→ **Problem to work on**
For this listing, the lines between the one holding "The width and height of the screenshot is (1489, 785)." and the one holding "Open the Файл menu button", inclusive, must be set down exactly.
:::::
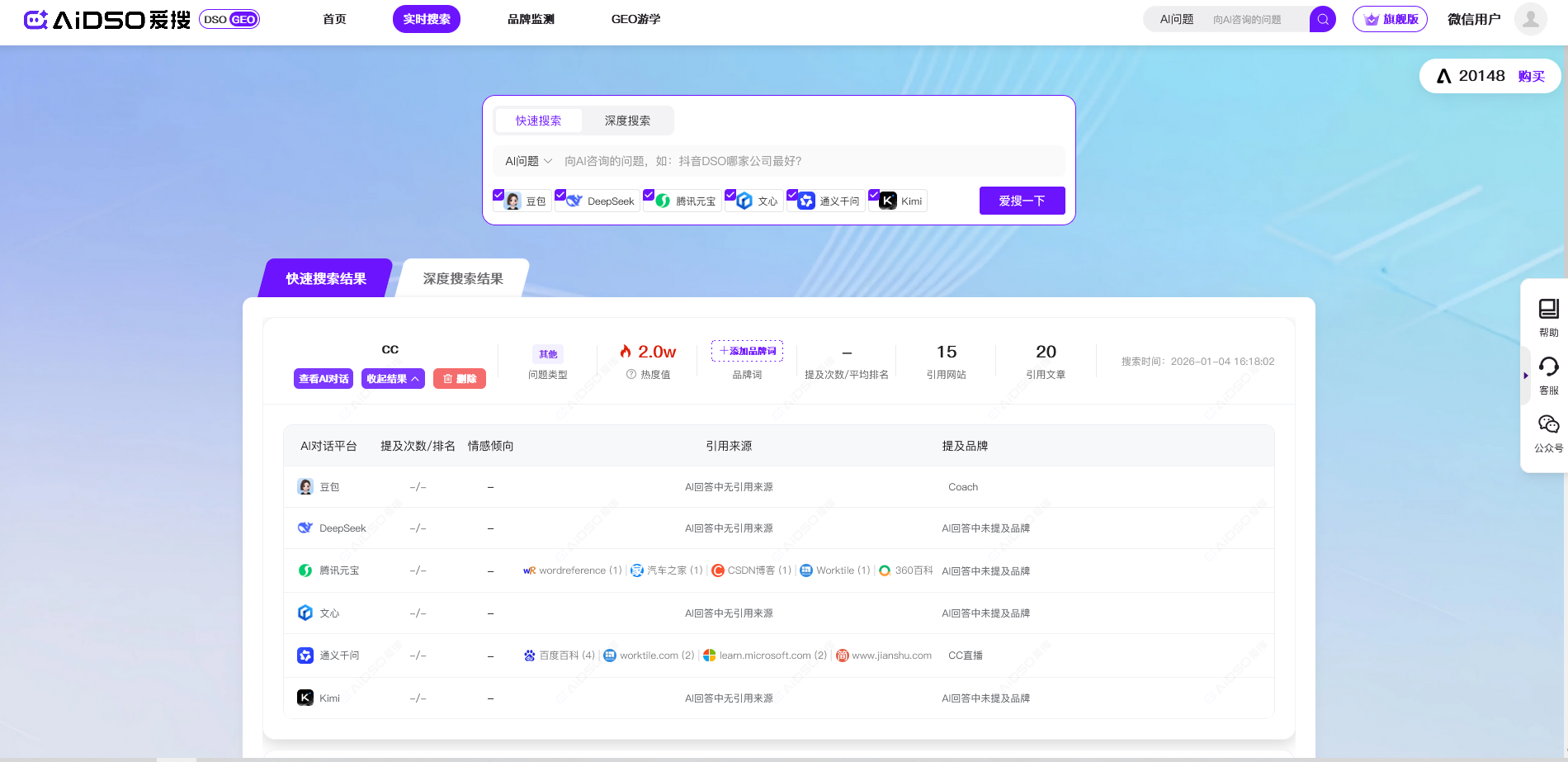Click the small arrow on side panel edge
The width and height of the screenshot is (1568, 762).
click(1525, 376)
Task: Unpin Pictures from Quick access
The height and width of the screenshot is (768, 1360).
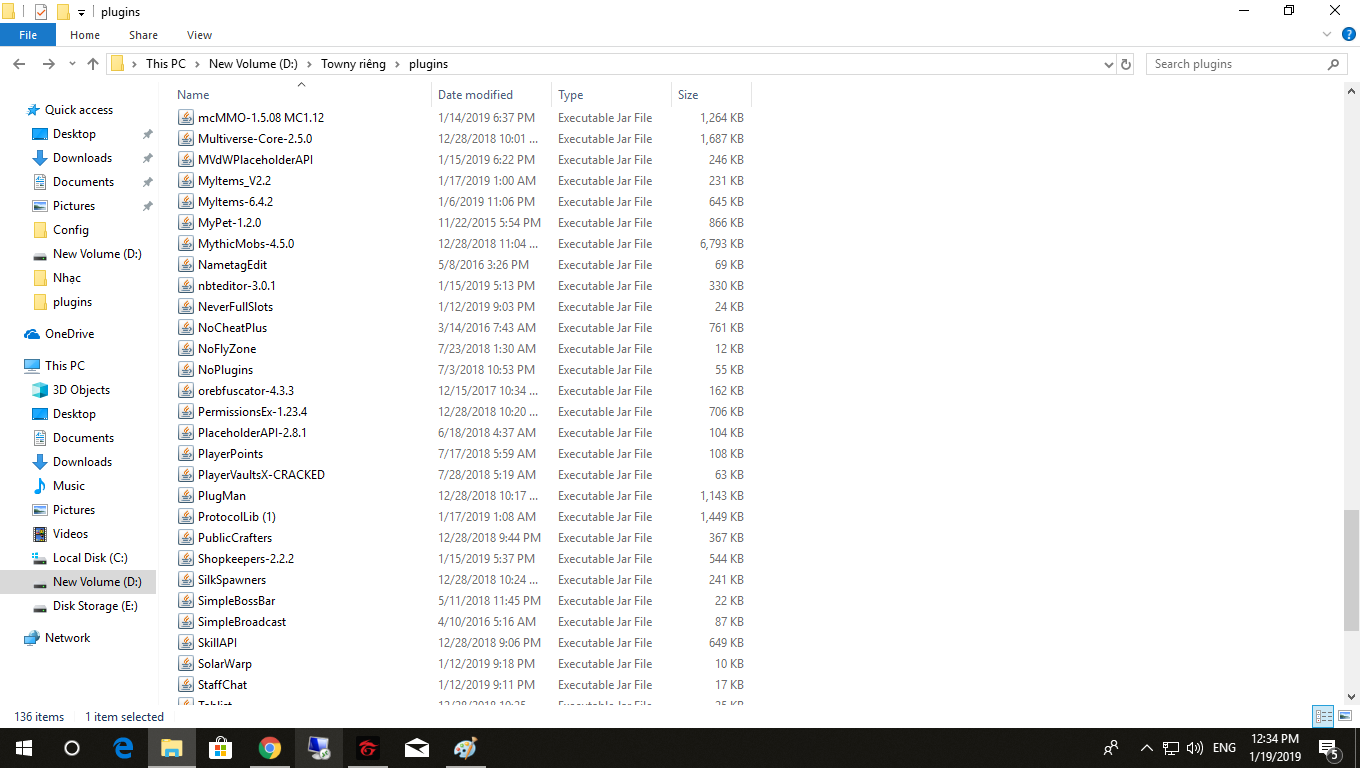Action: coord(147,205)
:::::
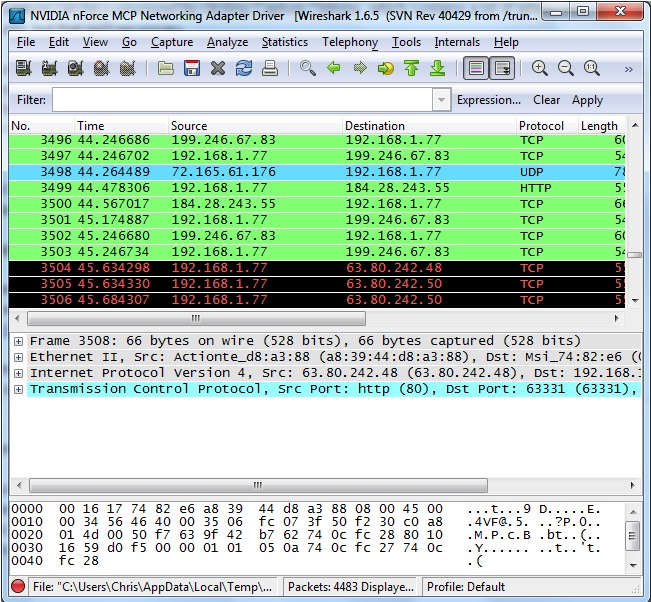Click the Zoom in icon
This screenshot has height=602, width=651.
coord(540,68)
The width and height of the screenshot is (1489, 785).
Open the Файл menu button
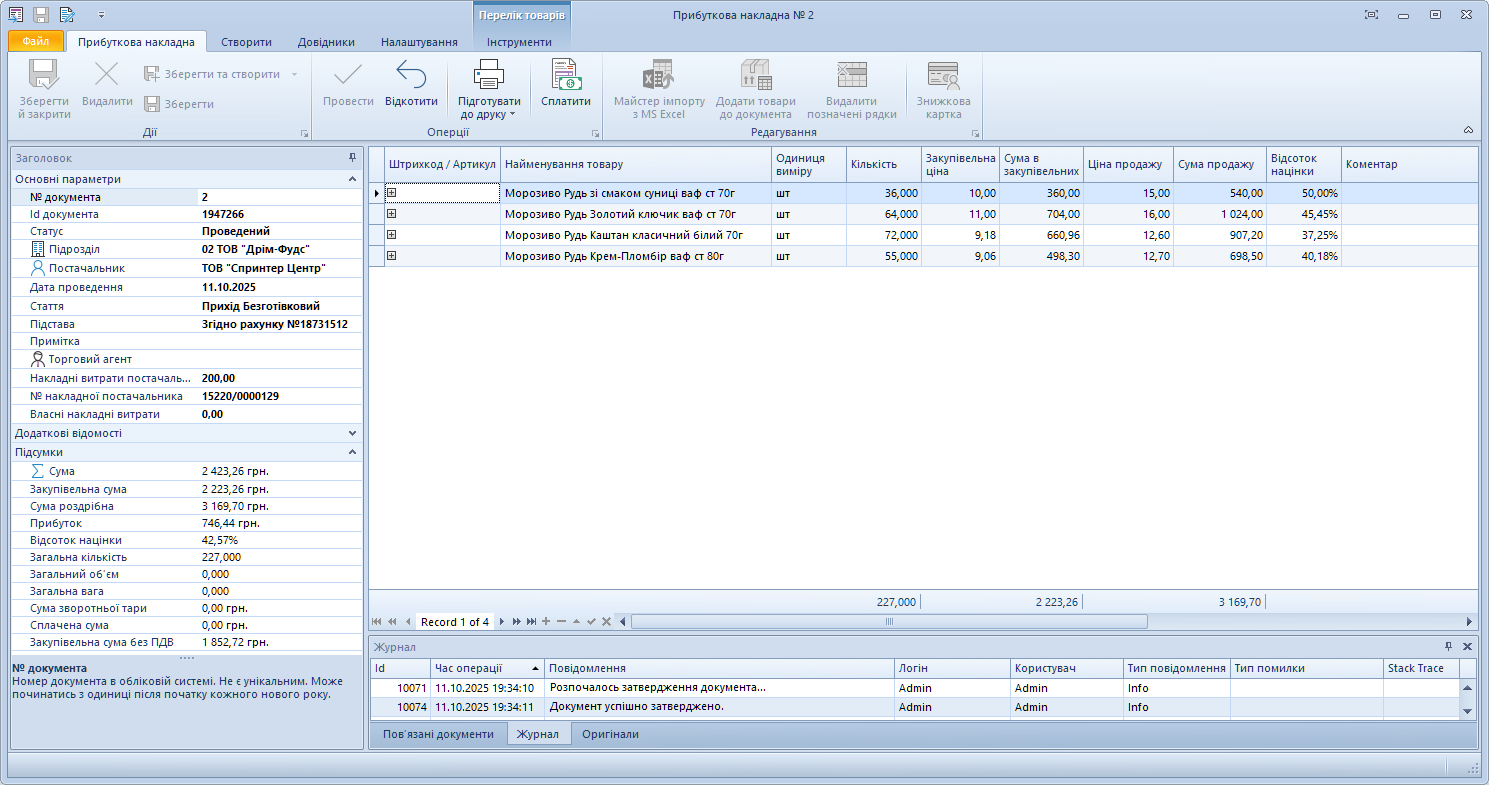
:::::
→ **Answer to the exercise**
The width and height of the screenshot is (1489, 785).
Open the Файл menu button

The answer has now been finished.